MODULATION INTRA-PARCELLAIRE

Maîtriser l’hétérogénéité au sein de la parcelle pour adapter sa fertilisation

Pour leur campagne 2016, quatre agriculteurs du Geda de Scarpe-Hainaut, dans le Nord, se sont lancés dans la fertilisation de précision. Pour cela, ils ont expérimenté une méthode basée sur l’historique parcellaire de leur exploitation. Accompagnés par un bureau d’étude, ils ont repéré les anciennes parcelles remembrées et les prairies, puis réalisé des analyses de sol pour chaque zone repérée. La carte des fournitures du sol produite permet de doser les intrants au plus près des besoins.

Quatre agriculteurs du Geda Scarpe-Hainaut, dans le Nord, se sont lancés en 2015 dans la fertilisation de précision. Ils ont choisi de faire évoluer leurs pratiques en testant une nouvelle méthode apportée par Jean-Sébastien Berger, fondateur du bureau d’étude Berger Conseil

Mieux maîtriser l’hétérogénéité intra-parcellaire

 Pour établir un plan de fertilisation de ses parcelles, un agriculteur, bien souvent, procède en amont à des analyses de sols.
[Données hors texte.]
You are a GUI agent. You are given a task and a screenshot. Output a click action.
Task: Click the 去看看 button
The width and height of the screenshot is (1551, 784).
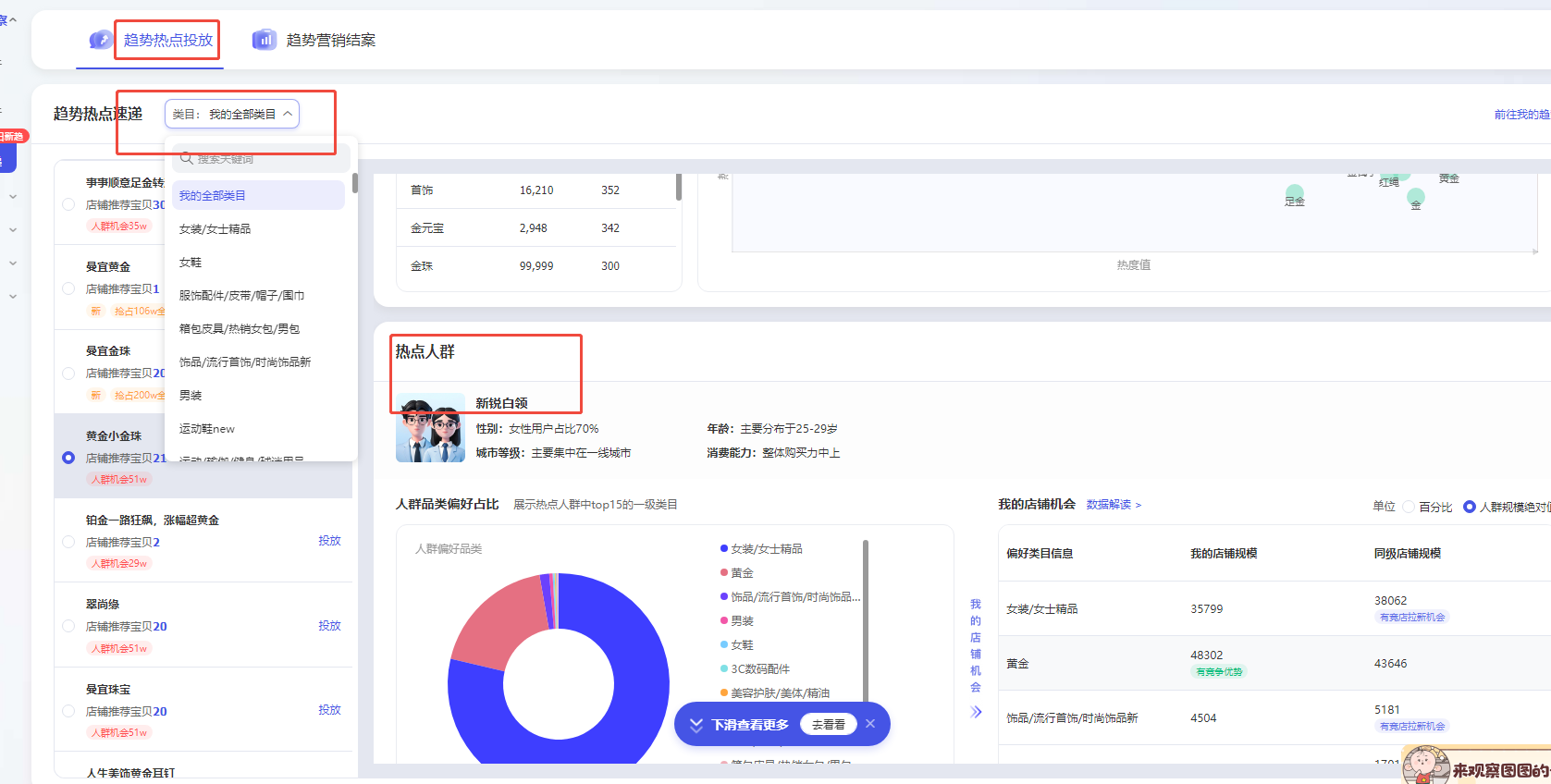[828, 725]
Il sélectionne une zone jugée représentative de l’ensemble de ses parcelles et plusieurs prélèvements sont effectués dans un cercle de 20 mètres de diamètre afin de constituer un échantillon. Divers résultats sont obtenus : pH, teneur en potasse, en magnésie, etc. A partir de ces éléments, l’agriculteur va définir les doses d’engrais à apporter pour l’ensemble de ses parcelles, au regard de cette zone témoin.

Or, si ces prélèvements avaient été réalisés 20, 30 ou 100 mètres plus loin, les résultats des analyses auraient sûrement été différents et par conséquent le pan de fertilisation aussi. En effet, au sein de la plupart des parcelles, il existe une grande hétérogénéité intra-parcellaire.

Cette méthode « classique » présente des limites car l’ensemble des parcelles n’a pas des besoins forcément homogènes. 

Réduire le coût des intrants

 Sur le terrain, les agriculteurs font le constat économique suivant : ils ont besoin de réduire le coût des intrants, notamment des engrais, sans risquer une perte de production, de rendements. Le sol de la région est riche, il présente de fortes teneurs dans le sol. Cela s’explique d’une part, par son passé, fortement tournée vers l’élevage ovin, avec de très nombreuses prairies naguère pâturées. Et d’autre part, la précédente génération d’agriculteurs en grande culture a eu des pratiques en fertilisation très impactantes sur le niveau, aujourd’hui élevé, de potasse et phosphore dans les sols. De ce fait, certains ratios entre éléments du sol sont fortement déséquilibrés. 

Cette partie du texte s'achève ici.